The response from Adobe is “This is a Project Specific Issue” — they couldn’t tell us what caused it and it worked fine in Captivate 8. They said “this happens maybe 1 in 20 times” – that is 5%!!!!! Basically, my interpretation is that when you upgrade to 9 you may suddenly have slides that don’t work and again — rework is required to get them to work correctly.
The “solution” is to copy the slide to a blank project and re-copy it back into your project and apparently it magically will work. So if you upgrade to 9 you have to test every interaction multiple times for inconsistent behavior and then try to get the slide to work.
DON’T UPGRADE!!!
Hi Krista,
We have switched to Captivate 9 at work as well and upgraded 8 projects we are working on from Captivate 7 & 8 to Captivate 9. We have been encountering numerous issues as well and right now I am actually not a very popular guy at the office (as I pushed the upgrade).

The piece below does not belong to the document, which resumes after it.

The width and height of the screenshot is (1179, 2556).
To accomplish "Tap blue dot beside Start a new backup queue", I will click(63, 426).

We have been seeing problems with effects in particular. If you have a project in Captivate 7 or 8 that uses effects and upgrade this to Captivate 9 then in 9 times out of 10 you are going to be in pain. Effects where objects move to one position to another is suddenly offset in Captivate 9. Furthermore objects that has an effect on it where the effect duration is not exactly 2 seconds (the default value) will no longer look crisp and sharp. Instead the object looks fuzzy and text looks smeared.
We also encountered problems with images (PNG’s) not being visible on the stage when we upgraded the project. The object was shown on the timeline and but there was nothing on the stage. In the library the PNG file was “empty” and had 0 in size.

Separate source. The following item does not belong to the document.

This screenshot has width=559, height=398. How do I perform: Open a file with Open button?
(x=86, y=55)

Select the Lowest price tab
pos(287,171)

The biggest problem we have faced however is that any content we publish from Adobe Captivate 9 in HTML5 format does not work in our LMS when played from an iOS device. At first we thought it was a problem with our LMS but after investigating this in more detail we found out that it was the Captivate 9 published files which caused the problem. We deliver content to clients all over the world so our LMS utilizes CDN (Content Distribution Network) to make sure that end-users download the course content from the closest location to them. Adobe Captivate 9 published content that does not follow web-standards and therefore break the XHR request when distributing content through a CDN.
Right now I would not recommend anyone to upgrade to Captivate 9 either. I would definitely wait for Adobe to fix the critical bugs before creating any projects in Captivate 9.

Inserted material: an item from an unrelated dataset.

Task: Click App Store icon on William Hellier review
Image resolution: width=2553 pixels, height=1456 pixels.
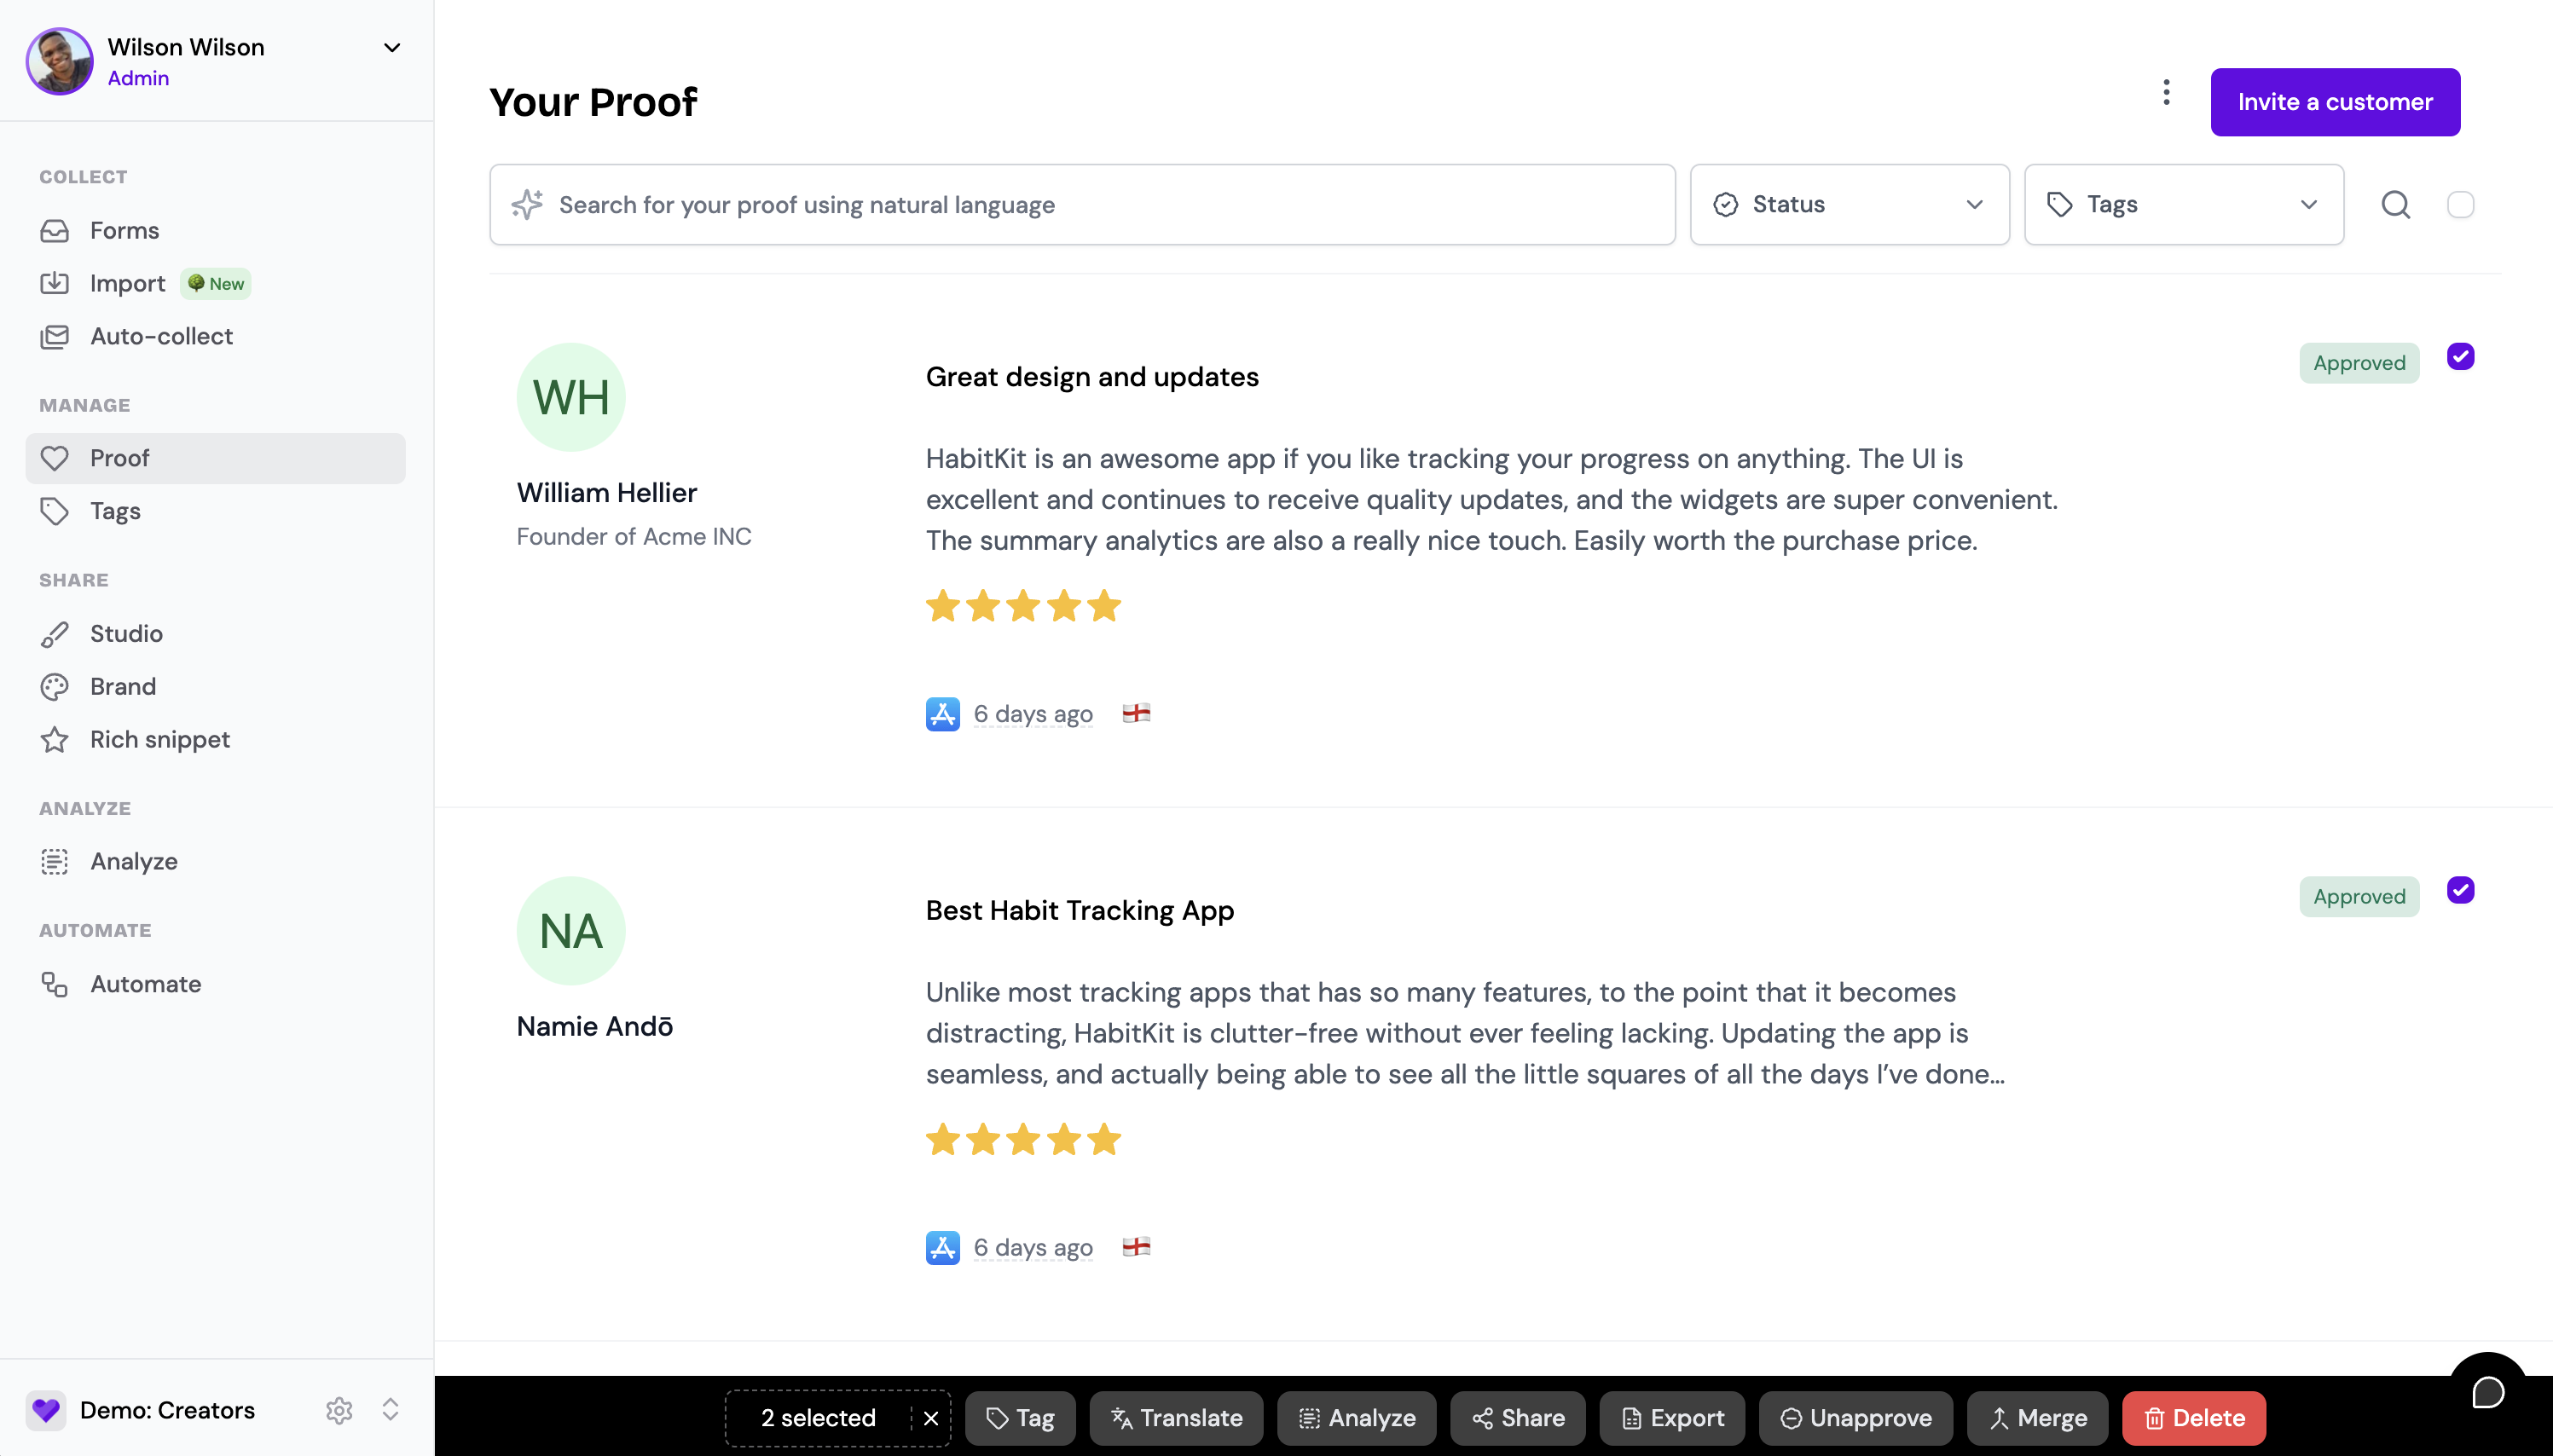Action: point(942,714)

I would definitely wait for Adobe to fix the critical bugs before creating any projects in Captivate 9.
I’d probably edit the post and put that up at the very top. I was tempted to upgrade after reading your post but luckily I read the comments (which I normally never do!) and I see you don’t recommend at all. 🙂
I’ve been working with Captivate 8. And even with this version we faced problems after publishing in HTML5. It’s not running on iOS devices when you are using an LMS. Now I’m working on a new project using Captivate 9. Luckily the client has no LMS. But producing the content for cell phones is more than a nightmare. It’s not working! The content is jumping around on the screen, changes the font sizes automatically and cost three times more resources than we’ve calculated. Captivate 9 is not worth to buy. We should have programmed everything in HTML manually. We are very disappointed.
It looks like Captivate continues to make it very easy for people to create awful learning. PowerPoint slides and multiple choice quizzes don’t help anyone learn. You might as well print a pamphlet and put it on everyone’s desk.
But wait, now the same crappy “course” can be displayed on any device! We’re supposed to be excited about this?
I’m embarrassed that this is a popular tool in our industry. It shows just how low the bar is set for quality in corporate training.